Esta ciudadanía desmovilizada, convertida en un sujeto pasivo, sin determinación política alguna, distanciada por tanto de los partidos, que en esta matriz “mercado-céntrica”, se preocupan más de la “dimensión arquitectónica y la administración pública”, que en la defensa de intereses colectivos.
En estas condiciones políticas, se ha construido a través de los años, la lógica de los movimientos sociales, casi totalmente antipartidistas, con lógicas de organización horizontales y propias de los involucrados en sus metodologías.
Desde esta perspectiva se desarrolla una movilización con todas las herramientas necesarias para permanecer en la escena política, para dar continuidad a sus propias reivindicaciones, subsistir a pesar de la represión, etc. Por tanto el ente validador de la violencia de los movilizados no puede ser una autoridad política desligada e incluso causante de los problemas vitales de los movilizados.
En la productividad y el localismo de la reivindicación chilota en particular, consiste en que, como señala Miguel Pillampel (locutor de radio Nahuel): “El chilote despertó, se dio cuenta del daño. No es marea roja. Es daño ambiental de las salmoneras”.
Este es el dilema del libre mercado, pues entrega materias primas sin protección (ni del medio ambiente, ni del recurso mismo a largo plazo, ni tampoco de la población que allí habita) pero nadie pensó en que sólo a través de los años de acumulación de explotación de recursos en razón del crecimiento económico, se generaría la falla productiva determinante y es la principal causa de la movilización de Chiloé y Puerto Montt.
Otro punto que hace mella en el conflicto productivo, es el hecho de que hayan arrojado 9.000 toneladas de salmón muerto al mar, que influye e impacta directamente en el equilibrio del ecosistema marino y costero de la zona; fenómeno que se le atribuye al “fenómeno del niño y el calentamiento global”.
Pero en este punto específico queda manifiesto que los ciudadanos-electores votan periódicamente en las elecciones, pero no deciden nada por sí ni para sí mismos, ni de sus recursos ni de ningún tema trascendental como pobladores, puesto que (la democracia representativa y su lógica delegativa) los parlamentarios electos y el resto del aparato público es quien decide por sobre la voluntad de todos los chilenos (puesto que bajo ese criterio salen elegidos).
El problema central en términos de recursos pesqueros son las cuotas de extracción para la pesca local, mientras que las pesqueras destruyen la flora y fauna marina, arrasando con todo lo que existe y teniendo derecho soberano por sobre todos los pobladores del sector.
Esta combinación de factores es la que ha instalado esta movilización actual y que lleva más de 10 días en lucha ininterrumpida.

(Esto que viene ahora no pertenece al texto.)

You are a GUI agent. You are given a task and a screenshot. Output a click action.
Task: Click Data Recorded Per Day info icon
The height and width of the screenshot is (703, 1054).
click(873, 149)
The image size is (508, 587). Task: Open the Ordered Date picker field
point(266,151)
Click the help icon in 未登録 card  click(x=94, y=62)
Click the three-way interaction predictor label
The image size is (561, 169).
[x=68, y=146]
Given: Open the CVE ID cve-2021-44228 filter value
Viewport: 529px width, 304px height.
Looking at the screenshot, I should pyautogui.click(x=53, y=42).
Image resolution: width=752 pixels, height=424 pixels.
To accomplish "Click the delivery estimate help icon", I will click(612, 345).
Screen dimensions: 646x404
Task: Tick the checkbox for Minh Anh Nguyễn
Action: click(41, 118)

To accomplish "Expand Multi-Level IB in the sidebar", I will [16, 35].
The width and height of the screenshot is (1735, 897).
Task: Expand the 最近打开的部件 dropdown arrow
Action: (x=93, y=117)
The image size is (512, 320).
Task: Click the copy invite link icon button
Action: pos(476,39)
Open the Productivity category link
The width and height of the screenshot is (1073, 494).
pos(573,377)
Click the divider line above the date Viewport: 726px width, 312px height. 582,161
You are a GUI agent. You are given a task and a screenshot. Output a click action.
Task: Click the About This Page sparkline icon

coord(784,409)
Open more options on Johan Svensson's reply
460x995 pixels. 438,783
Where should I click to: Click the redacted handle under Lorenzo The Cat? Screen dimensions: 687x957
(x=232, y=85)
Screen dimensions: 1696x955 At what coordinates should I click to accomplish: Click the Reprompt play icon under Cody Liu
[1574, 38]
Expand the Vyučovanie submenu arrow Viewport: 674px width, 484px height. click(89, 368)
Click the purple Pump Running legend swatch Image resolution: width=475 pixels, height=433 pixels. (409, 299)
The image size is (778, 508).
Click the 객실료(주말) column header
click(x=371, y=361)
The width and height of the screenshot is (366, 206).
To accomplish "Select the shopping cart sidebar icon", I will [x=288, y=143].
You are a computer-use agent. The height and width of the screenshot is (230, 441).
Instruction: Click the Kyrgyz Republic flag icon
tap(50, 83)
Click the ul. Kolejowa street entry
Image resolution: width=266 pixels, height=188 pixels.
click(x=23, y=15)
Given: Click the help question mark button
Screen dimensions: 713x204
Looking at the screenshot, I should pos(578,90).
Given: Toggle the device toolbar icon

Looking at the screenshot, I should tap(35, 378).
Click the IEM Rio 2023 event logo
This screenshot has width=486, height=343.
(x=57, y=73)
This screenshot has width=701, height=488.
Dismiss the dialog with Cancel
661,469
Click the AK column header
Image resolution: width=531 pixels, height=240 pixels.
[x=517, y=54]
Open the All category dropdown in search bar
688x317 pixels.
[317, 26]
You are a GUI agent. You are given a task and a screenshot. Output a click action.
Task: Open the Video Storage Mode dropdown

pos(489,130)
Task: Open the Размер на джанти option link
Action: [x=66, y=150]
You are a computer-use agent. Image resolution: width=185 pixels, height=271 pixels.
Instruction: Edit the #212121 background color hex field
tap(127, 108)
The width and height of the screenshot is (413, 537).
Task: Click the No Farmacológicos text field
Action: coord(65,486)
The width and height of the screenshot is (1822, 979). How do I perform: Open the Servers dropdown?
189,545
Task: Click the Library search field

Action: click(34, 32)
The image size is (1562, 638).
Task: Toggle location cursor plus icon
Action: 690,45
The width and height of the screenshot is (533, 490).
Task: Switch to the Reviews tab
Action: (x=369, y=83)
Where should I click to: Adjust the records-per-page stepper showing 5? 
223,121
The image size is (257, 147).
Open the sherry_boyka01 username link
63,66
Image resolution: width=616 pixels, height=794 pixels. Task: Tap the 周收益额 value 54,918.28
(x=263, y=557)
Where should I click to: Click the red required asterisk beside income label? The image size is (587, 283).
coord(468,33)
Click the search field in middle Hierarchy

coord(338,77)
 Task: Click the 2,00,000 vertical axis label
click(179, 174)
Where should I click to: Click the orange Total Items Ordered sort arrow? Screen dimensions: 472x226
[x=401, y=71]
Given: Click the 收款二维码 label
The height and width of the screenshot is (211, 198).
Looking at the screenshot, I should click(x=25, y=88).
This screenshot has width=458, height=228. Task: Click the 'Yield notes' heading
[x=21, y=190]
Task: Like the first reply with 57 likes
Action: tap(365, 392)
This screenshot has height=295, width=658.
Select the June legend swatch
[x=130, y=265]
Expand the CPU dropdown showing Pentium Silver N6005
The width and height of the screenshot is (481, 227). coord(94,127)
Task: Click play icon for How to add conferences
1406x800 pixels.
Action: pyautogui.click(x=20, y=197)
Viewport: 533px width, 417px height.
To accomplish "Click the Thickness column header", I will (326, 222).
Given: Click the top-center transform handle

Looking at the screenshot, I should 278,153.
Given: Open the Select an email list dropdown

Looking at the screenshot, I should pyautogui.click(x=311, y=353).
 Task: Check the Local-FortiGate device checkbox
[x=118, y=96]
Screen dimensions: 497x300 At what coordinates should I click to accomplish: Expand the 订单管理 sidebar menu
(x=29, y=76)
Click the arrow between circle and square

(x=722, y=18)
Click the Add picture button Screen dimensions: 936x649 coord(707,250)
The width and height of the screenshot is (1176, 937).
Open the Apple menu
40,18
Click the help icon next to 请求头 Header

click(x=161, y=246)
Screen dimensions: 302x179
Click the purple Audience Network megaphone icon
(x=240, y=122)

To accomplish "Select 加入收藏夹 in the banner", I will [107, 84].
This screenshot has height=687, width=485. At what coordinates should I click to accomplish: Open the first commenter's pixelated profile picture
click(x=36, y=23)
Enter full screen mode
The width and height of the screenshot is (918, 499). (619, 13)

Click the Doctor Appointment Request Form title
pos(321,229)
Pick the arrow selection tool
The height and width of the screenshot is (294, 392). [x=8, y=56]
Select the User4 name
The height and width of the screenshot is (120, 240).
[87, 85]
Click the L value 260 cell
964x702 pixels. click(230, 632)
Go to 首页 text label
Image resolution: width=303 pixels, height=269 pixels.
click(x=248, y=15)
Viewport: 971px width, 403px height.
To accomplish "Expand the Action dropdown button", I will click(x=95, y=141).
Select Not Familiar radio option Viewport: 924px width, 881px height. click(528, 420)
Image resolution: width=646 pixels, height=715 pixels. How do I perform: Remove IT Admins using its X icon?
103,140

El primer sector regional en movilizarse fue Quellón, puesto que ahí se detectó la marea roja y comenzó el conflicto por tratarse de la principal actividad comercial y de vida de la zona; a lo que se sumó Ancud y luego Castro. Esta última zona se movilizó activamente como respaldo de las zonas paradas, y para adelantarse a su futura crisis por la “marea roja”.
Este localismo “anti centralista”, provocado por todo lo que ya señalamos es lo que está entrando en pugna (aunque sea aún en una pequeña medida) con el paradigma neoliberal.
¿Cuánto más resistirá la movilización que se amenaza a sí misma permanentemente con el desabastecimiento? ¿Cuál será la mejor manera de resolución del conflicto? ¿Los chilotes movilizados estarán pensando en la “asamblea constituyente”? ¿Tendrá aquello alguna incidencia contra la depredación de los recursos naturales?
(1) En su libro “La Política”.
El autor es Cientista Político, licenciado de la Universidad Academia Humanismo Cristiano.